Wherever the line with "119 Comments (212, 1033)" sits in the listing below, transcribe from it up to and including the line with "Android 12 beta", exactly, and leave the remaining lines out.
★ ★ ★ ★ ★ ★ ★
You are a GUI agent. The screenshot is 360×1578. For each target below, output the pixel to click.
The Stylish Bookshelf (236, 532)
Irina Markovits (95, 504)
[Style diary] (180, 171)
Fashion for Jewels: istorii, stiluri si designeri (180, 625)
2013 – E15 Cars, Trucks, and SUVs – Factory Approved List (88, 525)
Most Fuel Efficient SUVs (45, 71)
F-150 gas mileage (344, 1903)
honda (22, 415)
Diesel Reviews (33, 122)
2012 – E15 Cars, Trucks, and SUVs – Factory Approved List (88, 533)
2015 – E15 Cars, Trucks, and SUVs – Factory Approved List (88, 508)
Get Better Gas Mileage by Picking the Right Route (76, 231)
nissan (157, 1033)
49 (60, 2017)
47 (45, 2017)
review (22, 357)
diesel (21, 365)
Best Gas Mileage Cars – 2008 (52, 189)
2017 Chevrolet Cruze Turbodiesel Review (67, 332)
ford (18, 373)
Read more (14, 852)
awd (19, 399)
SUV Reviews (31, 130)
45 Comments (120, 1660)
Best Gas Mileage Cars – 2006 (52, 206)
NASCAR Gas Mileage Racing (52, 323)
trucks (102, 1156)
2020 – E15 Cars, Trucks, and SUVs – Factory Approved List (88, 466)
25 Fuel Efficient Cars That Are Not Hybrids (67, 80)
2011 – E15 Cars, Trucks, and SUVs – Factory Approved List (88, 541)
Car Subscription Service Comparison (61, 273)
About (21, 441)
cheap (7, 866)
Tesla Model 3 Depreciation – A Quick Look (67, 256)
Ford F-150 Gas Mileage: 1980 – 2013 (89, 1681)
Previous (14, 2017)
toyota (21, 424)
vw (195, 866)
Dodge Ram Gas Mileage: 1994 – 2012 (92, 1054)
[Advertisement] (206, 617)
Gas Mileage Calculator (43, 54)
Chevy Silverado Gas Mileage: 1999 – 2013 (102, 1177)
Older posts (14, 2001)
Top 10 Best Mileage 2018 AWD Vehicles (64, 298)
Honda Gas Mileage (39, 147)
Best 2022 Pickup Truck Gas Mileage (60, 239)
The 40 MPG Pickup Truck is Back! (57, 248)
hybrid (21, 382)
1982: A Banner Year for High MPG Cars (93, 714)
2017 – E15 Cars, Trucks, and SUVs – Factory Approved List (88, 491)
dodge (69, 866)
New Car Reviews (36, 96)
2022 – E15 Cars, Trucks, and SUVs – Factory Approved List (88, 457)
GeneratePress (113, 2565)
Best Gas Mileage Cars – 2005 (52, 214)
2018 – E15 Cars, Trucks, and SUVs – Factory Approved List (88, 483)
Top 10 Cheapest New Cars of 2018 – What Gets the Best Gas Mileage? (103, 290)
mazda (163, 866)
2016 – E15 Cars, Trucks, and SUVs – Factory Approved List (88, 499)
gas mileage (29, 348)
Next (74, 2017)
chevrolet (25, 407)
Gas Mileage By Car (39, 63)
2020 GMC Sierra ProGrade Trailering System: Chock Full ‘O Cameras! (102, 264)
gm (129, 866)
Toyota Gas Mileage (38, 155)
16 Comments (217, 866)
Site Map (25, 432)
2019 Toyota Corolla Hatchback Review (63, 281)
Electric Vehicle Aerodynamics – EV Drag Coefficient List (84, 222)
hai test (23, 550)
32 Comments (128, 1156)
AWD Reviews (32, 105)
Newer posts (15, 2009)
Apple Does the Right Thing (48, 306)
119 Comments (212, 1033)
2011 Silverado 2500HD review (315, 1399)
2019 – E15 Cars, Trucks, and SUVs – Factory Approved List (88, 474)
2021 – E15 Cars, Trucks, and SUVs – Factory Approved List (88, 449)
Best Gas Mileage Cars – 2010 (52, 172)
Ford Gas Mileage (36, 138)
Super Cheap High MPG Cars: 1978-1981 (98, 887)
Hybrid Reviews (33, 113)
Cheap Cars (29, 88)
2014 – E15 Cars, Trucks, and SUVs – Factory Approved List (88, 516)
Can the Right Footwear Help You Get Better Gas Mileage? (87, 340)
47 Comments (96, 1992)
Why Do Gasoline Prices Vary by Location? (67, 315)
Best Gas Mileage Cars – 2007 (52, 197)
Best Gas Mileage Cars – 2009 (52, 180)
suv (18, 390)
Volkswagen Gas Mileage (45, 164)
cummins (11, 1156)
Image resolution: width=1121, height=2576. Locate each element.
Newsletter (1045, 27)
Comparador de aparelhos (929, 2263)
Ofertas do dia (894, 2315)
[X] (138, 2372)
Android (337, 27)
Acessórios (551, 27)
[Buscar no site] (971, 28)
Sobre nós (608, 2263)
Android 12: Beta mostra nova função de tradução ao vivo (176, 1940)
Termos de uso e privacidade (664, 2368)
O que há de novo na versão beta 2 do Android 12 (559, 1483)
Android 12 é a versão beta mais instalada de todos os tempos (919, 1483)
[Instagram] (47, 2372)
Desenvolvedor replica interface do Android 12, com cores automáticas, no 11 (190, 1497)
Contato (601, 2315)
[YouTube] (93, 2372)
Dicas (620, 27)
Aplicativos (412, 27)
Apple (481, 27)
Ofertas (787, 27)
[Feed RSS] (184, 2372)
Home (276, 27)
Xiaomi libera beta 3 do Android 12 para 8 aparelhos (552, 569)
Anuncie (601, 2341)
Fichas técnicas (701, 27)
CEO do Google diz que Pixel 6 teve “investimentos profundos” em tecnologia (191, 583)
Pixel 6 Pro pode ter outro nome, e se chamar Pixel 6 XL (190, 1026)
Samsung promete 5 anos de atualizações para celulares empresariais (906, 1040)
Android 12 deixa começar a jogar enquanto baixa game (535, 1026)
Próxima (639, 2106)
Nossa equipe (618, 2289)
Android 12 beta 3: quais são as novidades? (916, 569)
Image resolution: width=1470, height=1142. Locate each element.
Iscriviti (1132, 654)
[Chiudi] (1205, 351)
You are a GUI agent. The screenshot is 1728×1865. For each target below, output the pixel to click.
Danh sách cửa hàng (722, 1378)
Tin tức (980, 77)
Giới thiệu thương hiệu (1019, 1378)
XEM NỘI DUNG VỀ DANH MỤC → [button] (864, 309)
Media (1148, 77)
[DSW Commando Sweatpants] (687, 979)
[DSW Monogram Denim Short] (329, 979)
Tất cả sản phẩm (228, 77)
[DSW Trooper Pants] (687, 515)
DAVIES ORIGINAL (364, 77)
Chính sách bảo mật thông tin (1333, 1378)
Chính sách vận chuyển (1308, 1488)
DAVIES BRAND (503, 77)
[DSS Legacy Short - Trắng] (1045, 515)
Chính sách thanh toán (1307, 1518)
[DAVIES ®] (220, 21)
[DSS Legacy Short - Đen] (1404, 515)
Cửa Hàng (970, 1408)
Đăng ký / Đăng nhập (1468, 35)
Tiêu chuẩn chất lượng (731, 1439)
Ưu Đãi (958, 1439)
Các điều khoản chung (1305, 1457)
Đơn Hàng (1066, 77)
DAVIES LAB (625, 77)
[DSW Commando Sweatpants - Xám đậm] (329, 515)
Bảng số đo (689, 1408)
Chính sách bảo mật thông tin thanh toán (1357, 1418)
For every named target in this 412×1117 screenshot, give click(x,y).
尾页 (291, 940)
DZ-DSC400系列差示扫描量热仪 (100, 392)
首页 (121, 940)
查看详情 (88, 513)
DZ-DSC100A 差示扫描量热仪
★ ★ ★ ★ ★ ★ ★
Answer space:
119 Comments (212, 1033)
2011 Silverado 2500HD review (315, 1399)
2019 – E15 Cars, Trucks, and SUVs – Factory Approved List (88, 474)
2021 – E15 Cars, Trucks, and SUVs – Factory Approved List (88, 449)
Best Gas Mileage Cars – 2010 (52, 172)
Ford Gas Mileage (36, 138)
Super Cheap High MPG Cars: 1978-1981 (98, 887)
Hybrid Reviews (33, 113)
Cheap Cars (29, 88)
2014 – E15 Cars, Trucks, and SUVs – Factory Approved List (88, 516)
Can the Right Footwear Help You Get Better Gas Mileage? (87, 340)
47 Comments (96, 1992)
Why Do Gasoline Prices Vary by Location? (67, 315)
Best Gas Mileage Cars – 2007 (52, 197)
Best Gas Mileage Cars – 2009 (52, 180)
suv (18, 390)
Volkswagen Gas Mileage (45, 164)
cummins (11, 1156)
Image resolution: width=1121, height=2576. Locate each element.
Newsletter (1045, 27)
Comparador de aparelhos (929, 2263)
Ofertas do dia (894, 2315)
[X] (138, 2372)
Android (337, 27)
Acessórios (551, 27)
[Buscar no site] (971, 28)
Sobre nós (608, 2263)
Android 12: Beta mostra nova função de tradução ao vivo (176, 1940)
Termos de uso e privacidade (664, 2368)
O que há de novo na versão beta 2 do Android 12 (559, 1483)
Android 12 é a versão beta mais instalada de todos os tempos (919, 1483)
[Instagram] (47, 2372)
Desenvolvedor replica interface do Android 12, com cores automáticas, no 11 (190, 1497)
Contato (601, 2315)
[YouTube] (93, 2372)
Dicas (620, 27)
Aplicativos (412, 27)
Apple (481, 27)
Ofertas (787, 27)
[Feed RSS] (184, 2372)
Home (276, 27)
Xiaomi libera beta 3 do Android 12 para 8 aparelhos (552, 569)
Anuncie (601, 2341)
Fichas técnicas (701, 27)
CEO do Google diz que Pixel 6 teve “investimentos profundos” em tecnologia (191, 583)
Pixel 6 Pro pode ter outro nome, e se chamar Pixel 6 XL (190, 1026)
Samsung promete 5 anos de atualizações para celulares empresariais (906, 1040)
Android 12 deixa começar a jogar enquanto baixa game (535, 1026)
Próxima (639, 2106)
Nossa equipe (618, 2289)
Android 12 beta 3: quais são as novidades? (916, 569)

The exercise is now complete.